Since the aim is not to create a brand new game genre to bedazzle the market, the presence of games that more or less fit the role of “roleplay bridge” is actually helpful, as publishers will be able to fit such games in known categories. On the other hand none of these games were created to fill such a role, and this shows in the shortcomings I mentioned above. Thus the task at hand is to focus on designing games that can better and more fully deliver an RPG-like experience through an honest to God boardgame medium.

Another key element is, being published by an actual boardgame publisher rather than by an RPG one or independently. This is important for multiple reasons.

First of all, the boardgame industry has different quality and design standards than the RPG one; if a game gets the approval of a boardgame publisher it means it has what it takes to pass itself as a boardgame in the eyes of the boardgame community too.

Secondly, being published by a company known for producing boardgames sets the expectation that this new weird game too will be a proper boardgame, rather than “one of those RPG things”. This might sound shallow, but setting the proper expectation often makes or breaks a product.

Finally, it’s just a matter of numbers and size. In the contemporary Italian market, but I suspect the numbers will not be that much different in the rest of Europe, selling about 1000 copies of an RPG rulebook in a single year is considered a very good achievement, with "indie" titles obviously straggling a bit behind. On the other hand the average boardgame publisher usually deals in volumes of 4000 units per year, less if the resources are tight or the game doesn’t inspire too much confidence, more if the title is expected to perform particularly well for some reason.
If nothing else, this means that a boardgame product has the potential to reach a much broader audience than an RPG ever could.

Before anyone asks, I'm intentionally ignoring D&D as its numbers are so far above those of any other RPG (about 10.000 sells of the localised 5th Ed Player's Handbook in its first year) as to constitute an exceptional and unique phenomenon, thus irrelevant when analysing the overall RPG scene; it’s almost a separate market of its own.

Call To Action

To the best of my knowledge there are currently no boardgames designed to intentionally be a bridge experience towards RPGs. Especially not products that a “proper” boardgame publisher would ever consider publishing. And if there are, they are too few/old/unknown to really influence the boardgaming culture. So let’s try and fill this niche!
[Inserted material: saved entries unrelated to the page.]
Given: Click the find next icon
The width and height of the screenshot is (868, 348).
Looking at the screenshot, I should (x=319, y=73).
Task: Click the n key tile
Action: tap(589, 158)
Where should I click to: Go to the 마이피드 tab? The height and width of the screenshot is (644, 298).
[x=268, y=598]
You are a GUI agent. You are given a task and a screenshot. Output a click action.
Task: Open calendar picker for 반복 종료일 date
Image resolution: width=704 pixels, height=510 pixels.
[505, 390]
Let’s make new games that could, one session at a time, training and conditioning boardgame players to look at “normal” RPGs as something not so alien after all.
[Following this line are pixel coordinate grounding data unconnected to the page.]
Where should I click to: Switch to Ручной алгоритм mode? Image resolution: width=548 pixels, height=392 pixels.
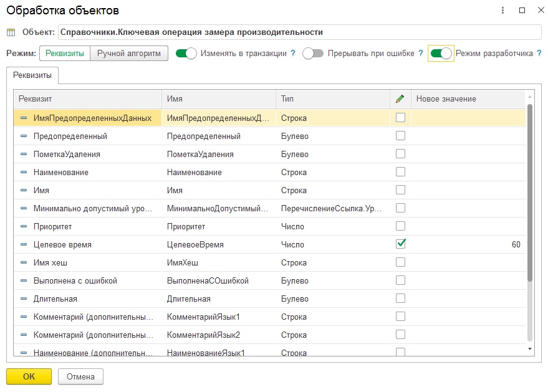point(129,54)
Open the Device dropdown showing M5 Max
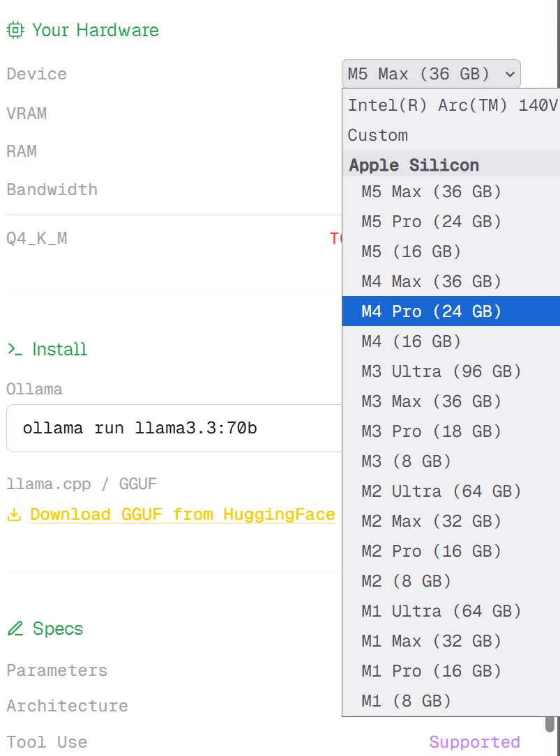560x756 pixels. click(x=431, y=74)
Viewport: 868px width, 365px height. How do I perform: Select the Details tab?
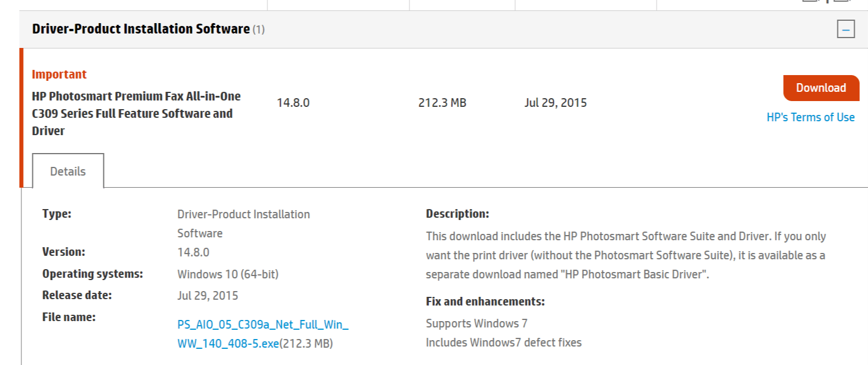pyautogui.click(x=68, y=171)
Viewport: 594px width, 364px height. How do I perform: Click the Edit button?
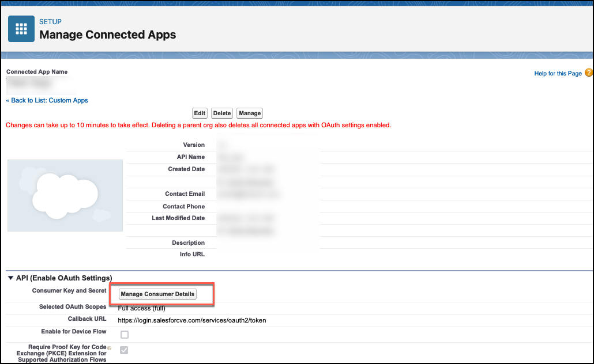199,113
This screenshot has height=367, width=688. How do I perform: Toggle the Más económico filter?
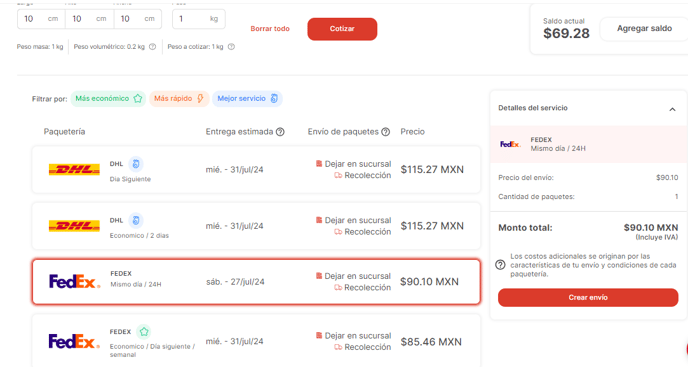pos(108,98)
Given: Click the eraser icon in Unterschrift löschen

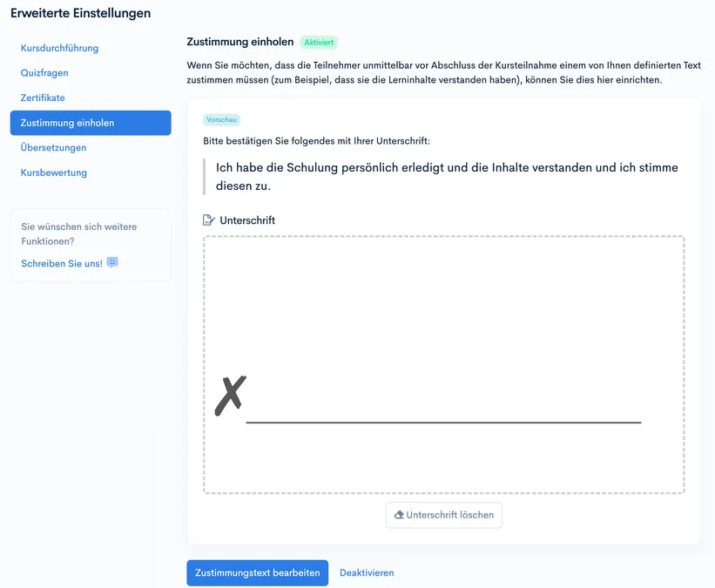Looking at the screenshot, I should 399,515.
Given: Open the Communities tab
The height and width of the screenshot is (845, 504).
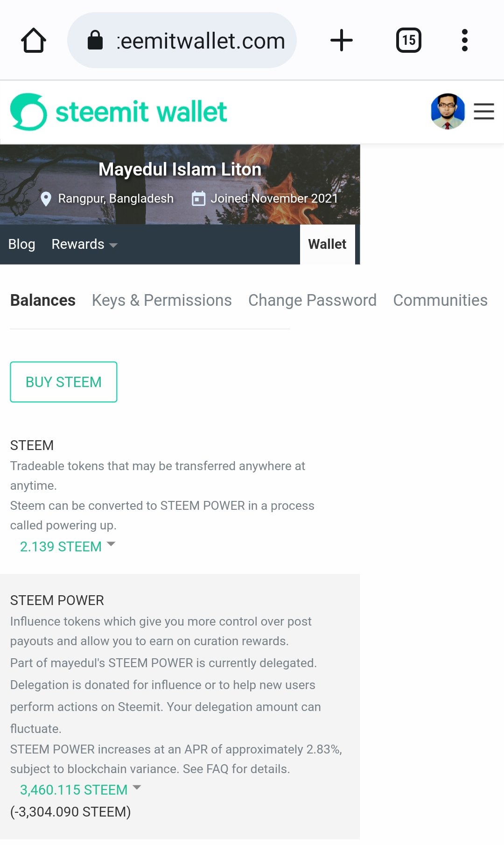Looking at the screenshot, I should 440,300.
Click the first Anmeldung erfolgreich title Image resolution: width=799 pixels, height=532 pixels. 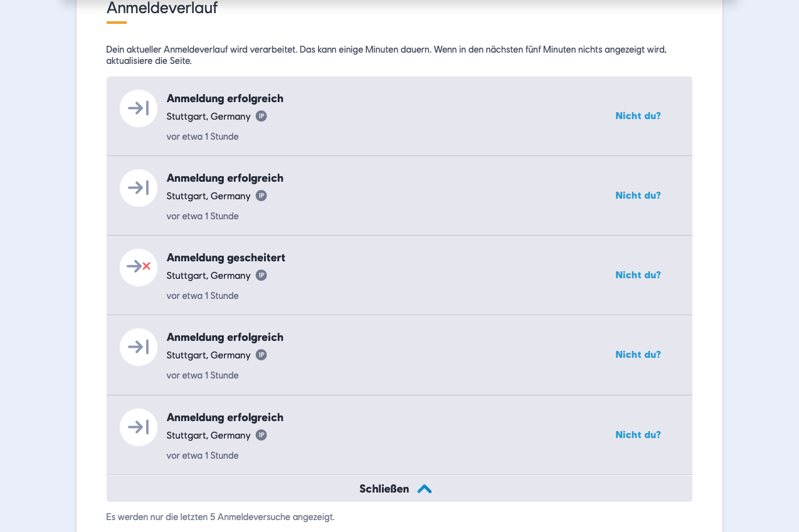[225, 98]
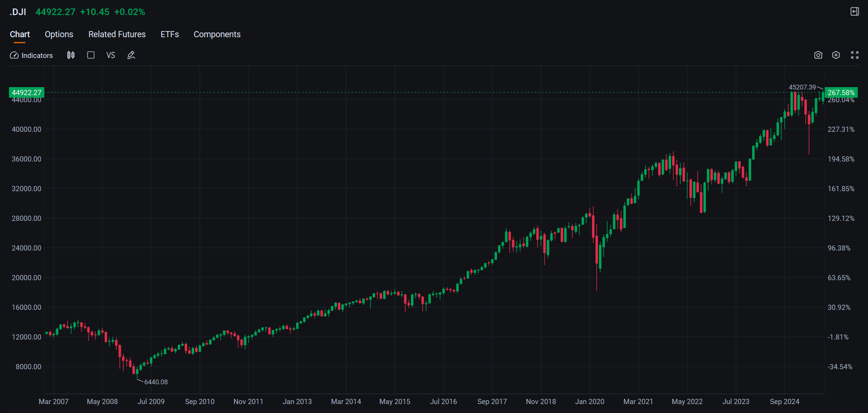Click the 44922.27 current price label

click(x=27, y=93)
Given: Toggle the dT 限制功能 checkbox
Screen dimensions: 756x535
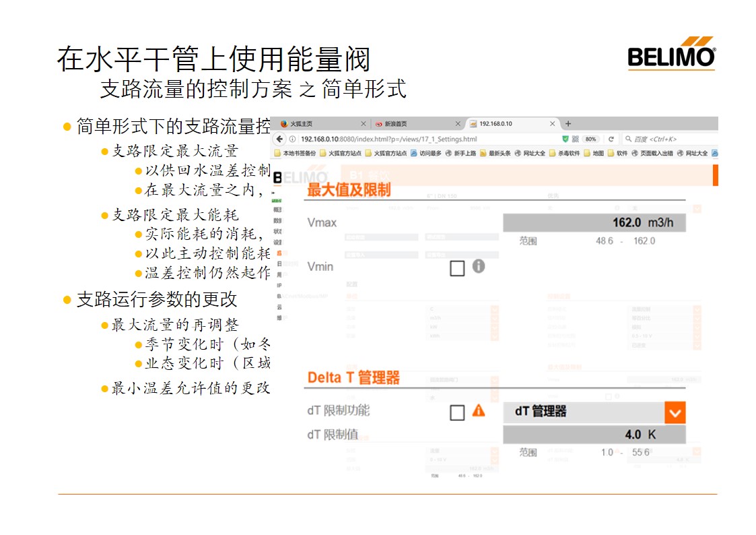Looking at the screenshot, I should coord(457,412).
In my personal view the ideal RPG-bridge game should have:
  • appealing physical components
  • a clearly co-op or competitive structure
  • a clearly defined single-session end/victory condition
  • a short session duration of no more than 60 minutes
  • simple, fast and accessible rules that fit in only a few pages
  • a family friendly theme and look
  • as much as possible of the fundamental RPG core (fiction-->rules + rules-->fiction)
  • the potential for campaign play
  • concrete mechanics to break down and aid the production of fiction

It’s not going to be easy. I myself are currently butting heads with the design of one such game. I hope in the near future I will not be alone in this endeavour.